#### [Task requirements]
Leaving out pictures, output exactly the lines below from the one that has "INICIO (324, 15)" through the one that has "Contact Us (702, 2521)", and nothing else.

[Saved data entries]
-- -- --

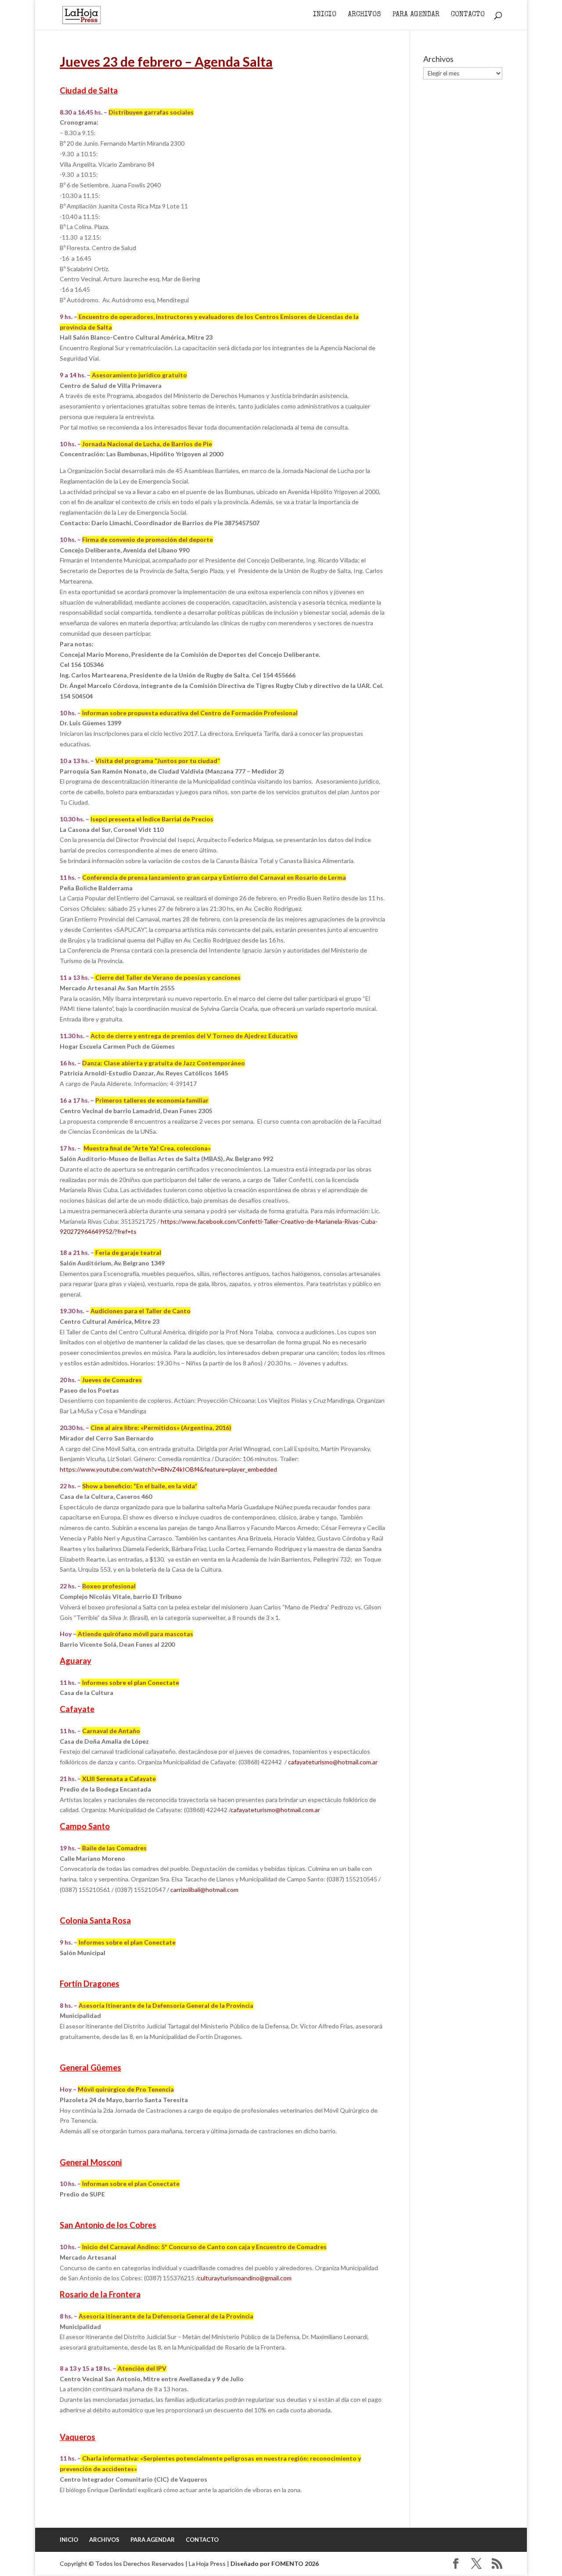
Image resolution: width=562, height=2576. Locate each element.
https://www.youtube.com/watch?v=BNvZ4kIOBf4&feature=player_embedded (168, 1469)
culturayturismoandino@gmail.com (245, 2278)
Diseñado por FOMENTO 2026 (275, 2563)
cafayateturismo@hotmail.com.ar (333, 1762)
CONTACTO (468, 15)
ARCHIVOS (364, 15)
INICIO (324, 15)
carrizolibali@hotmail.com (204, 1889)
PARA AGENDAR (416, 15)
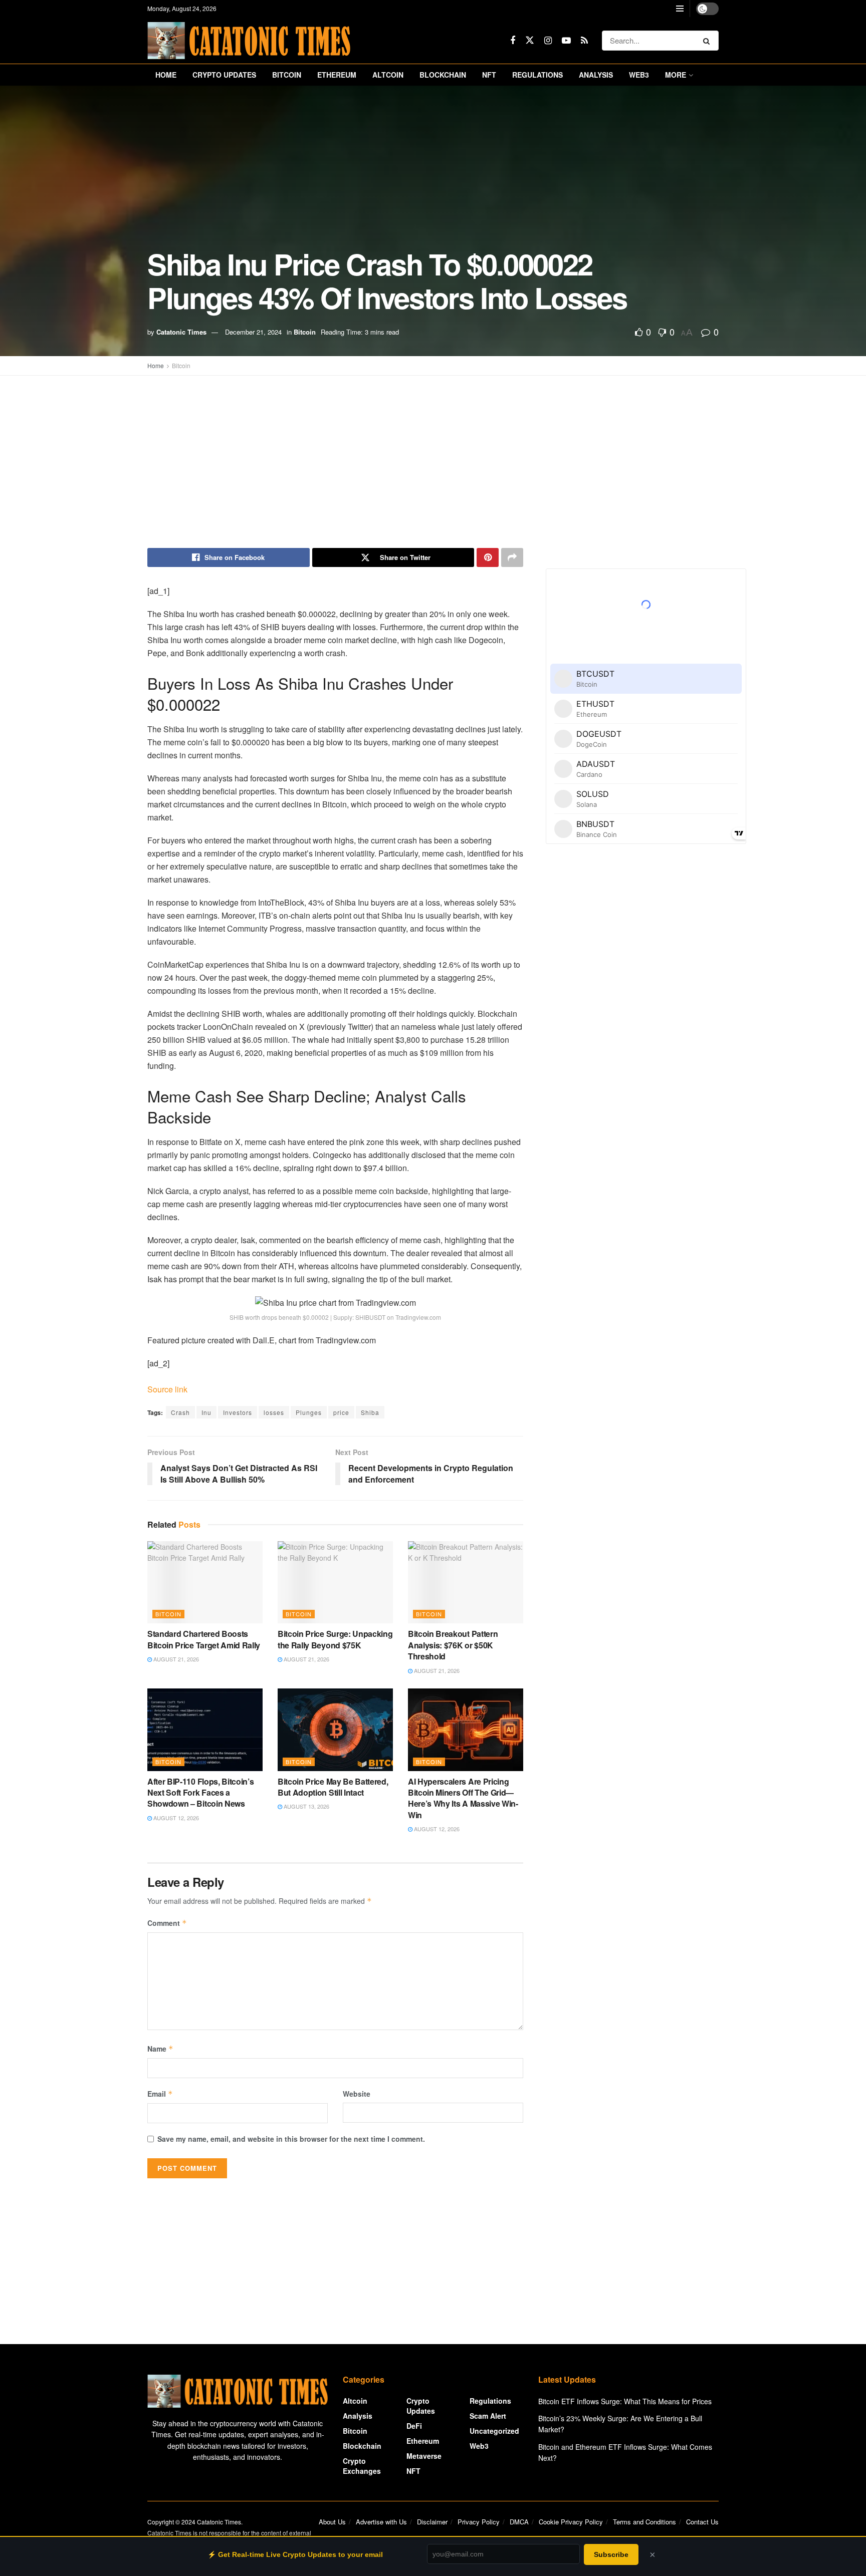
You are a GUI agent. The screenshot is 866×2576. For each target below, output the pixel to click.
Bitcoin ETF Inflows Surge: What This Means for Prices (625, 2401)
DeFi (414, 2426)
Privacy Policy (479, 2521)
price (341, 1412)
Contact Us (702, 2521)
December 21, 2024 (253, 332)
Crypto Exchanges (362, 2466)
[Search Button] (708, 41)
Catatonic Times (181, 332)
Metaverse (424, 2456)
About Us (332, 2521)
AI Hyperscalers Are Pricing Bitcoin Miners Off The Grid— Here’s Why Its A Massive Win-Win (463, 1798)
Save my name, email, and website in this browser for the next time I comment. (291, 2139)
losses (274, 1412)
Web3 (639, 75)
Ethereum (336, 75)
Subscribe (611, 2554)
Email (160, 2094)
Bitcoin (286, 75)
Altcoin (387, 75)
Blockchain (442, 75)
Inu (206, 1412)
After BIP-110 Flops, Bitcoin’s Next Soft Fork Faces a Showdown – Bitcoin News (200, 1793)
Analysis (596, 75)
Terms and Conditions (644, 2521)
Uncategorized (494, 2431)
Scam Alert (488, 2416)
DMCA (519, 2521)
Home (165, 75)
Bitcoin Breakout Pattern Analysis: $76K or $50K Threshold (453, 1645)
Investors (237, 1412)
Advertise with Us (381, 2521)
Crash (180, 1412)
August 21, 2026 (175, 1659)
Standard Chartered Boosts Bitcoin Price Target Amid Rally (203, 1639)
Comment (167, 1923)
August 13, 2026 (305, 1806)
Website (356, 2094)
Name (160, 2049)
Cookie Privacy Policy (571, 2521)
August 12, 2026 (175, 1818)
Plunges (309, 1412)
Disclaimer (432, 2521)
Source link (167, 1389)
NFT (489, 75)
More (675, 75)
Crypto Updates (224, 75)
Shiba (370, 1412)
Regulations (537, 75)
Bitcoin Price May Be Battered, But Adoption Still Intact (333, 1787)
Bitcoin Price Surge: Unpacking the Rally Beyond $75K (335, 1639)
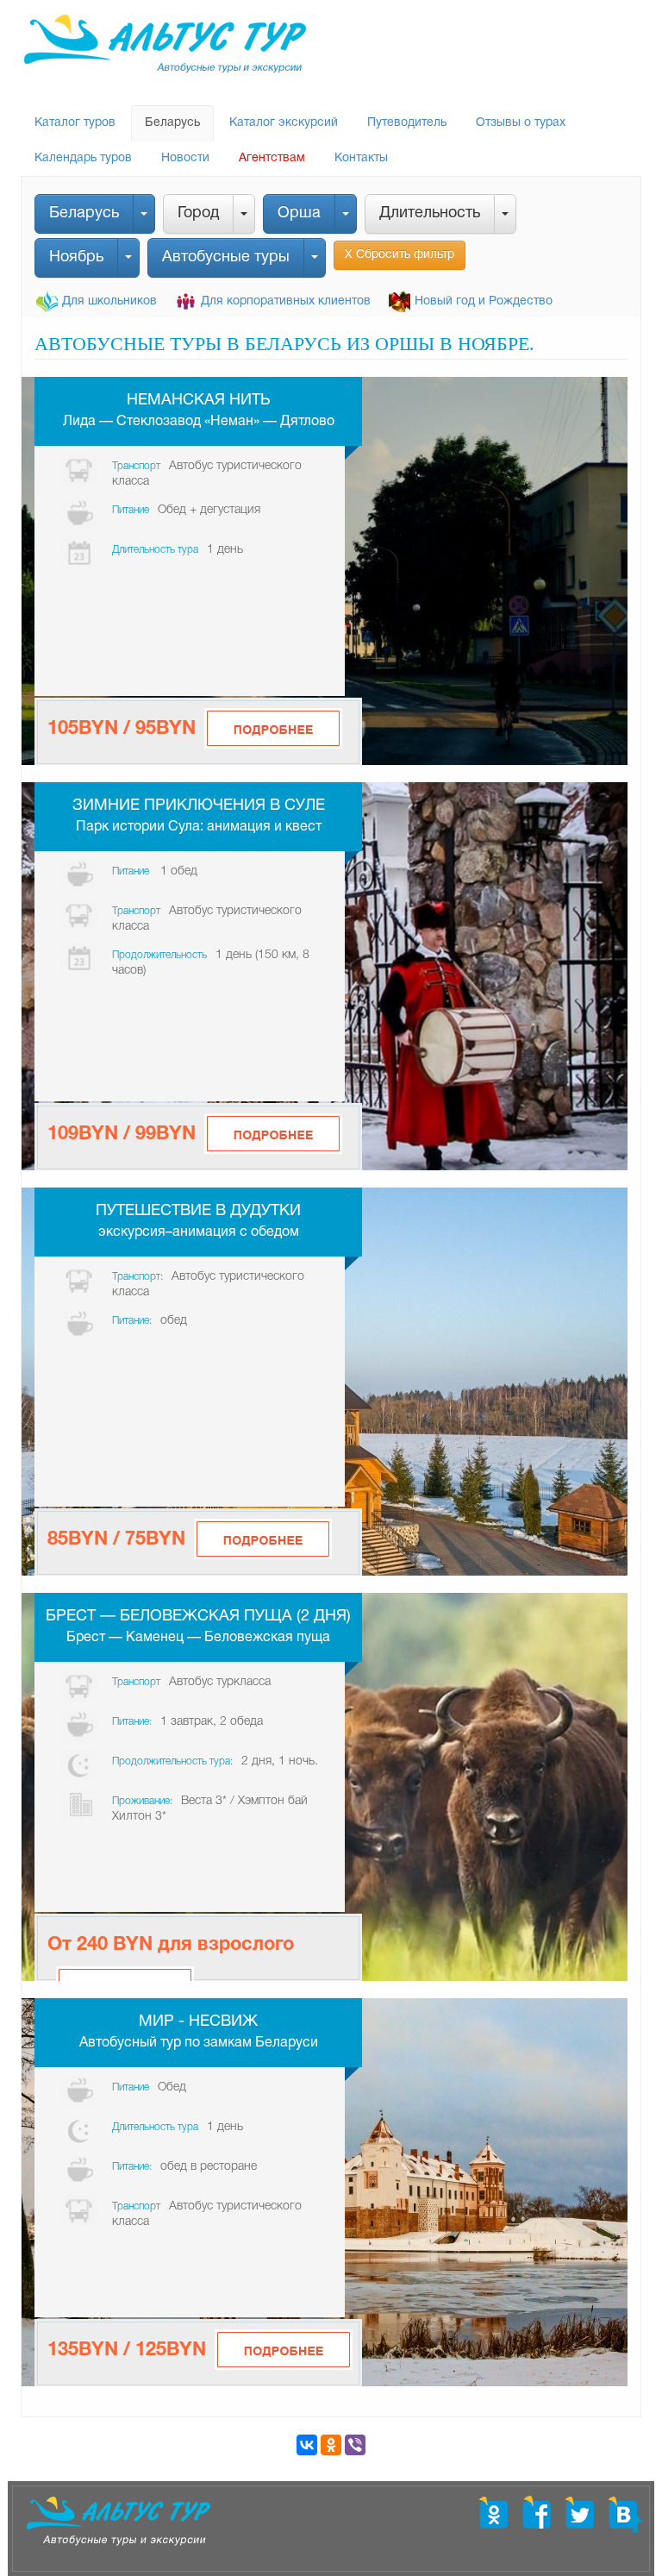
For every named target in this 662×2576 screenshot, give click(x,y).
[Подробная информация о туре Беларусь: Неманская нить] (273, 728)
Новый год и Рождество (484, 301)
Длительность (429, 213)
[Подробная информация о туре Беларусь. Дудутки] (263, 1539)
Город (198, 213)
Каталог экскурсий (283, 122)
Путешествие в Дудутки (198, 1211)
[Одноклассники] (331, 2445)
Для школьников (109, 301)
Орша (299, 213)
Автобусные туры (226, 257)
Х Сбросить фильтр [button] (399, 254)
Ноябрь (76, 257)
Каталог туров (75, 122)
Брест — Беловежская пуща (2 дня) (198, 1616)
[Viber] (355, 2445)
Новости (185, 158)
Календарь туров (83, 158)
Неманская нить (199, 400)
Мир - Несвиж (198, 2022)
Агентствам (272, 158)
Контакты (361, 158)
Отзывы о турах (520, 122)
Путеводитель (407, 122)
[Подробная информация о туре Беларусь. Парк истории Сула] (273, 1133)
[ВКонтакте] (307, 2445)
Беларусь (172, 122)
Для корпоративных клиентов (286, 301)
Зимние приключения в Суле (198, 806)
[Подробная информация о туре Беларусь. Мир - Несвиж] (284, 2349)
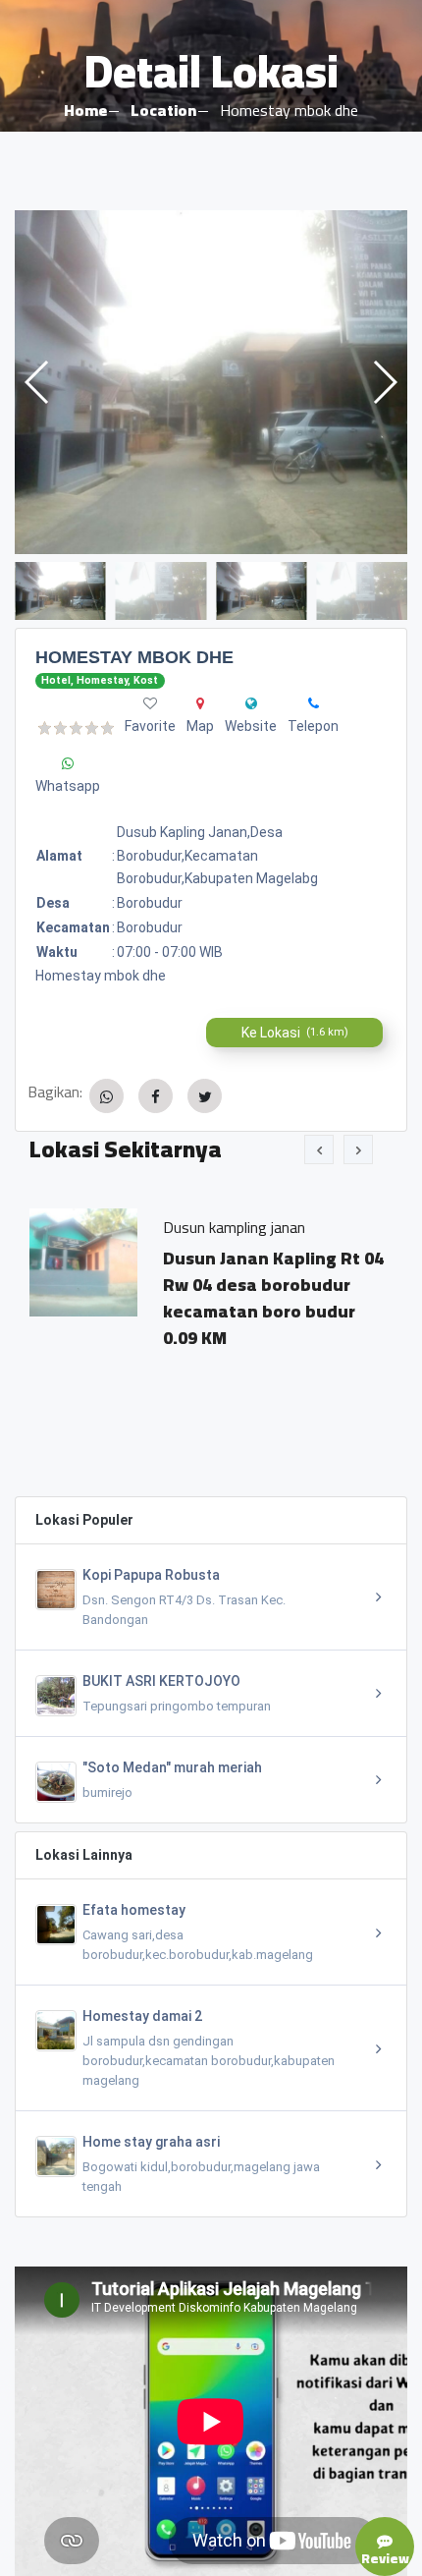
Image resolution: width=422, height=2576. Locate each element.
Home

-- -- --

#### [Answer section]
INICIO (324, 15)
carrizolibali@hotmail.com (204, 1889)
PARA AGENDAR (416, 15)
You are a GUI agent. The screenshot is 866×2576. For each target below, output the pixel to click.
Bitcoin ETF Inflows Surge: What This Means for Prices (625, 2401)
DeFi (414, 2426)
Privacy Policy (479, 2521)
price (341, 1412)
Contact Us (702, 2521)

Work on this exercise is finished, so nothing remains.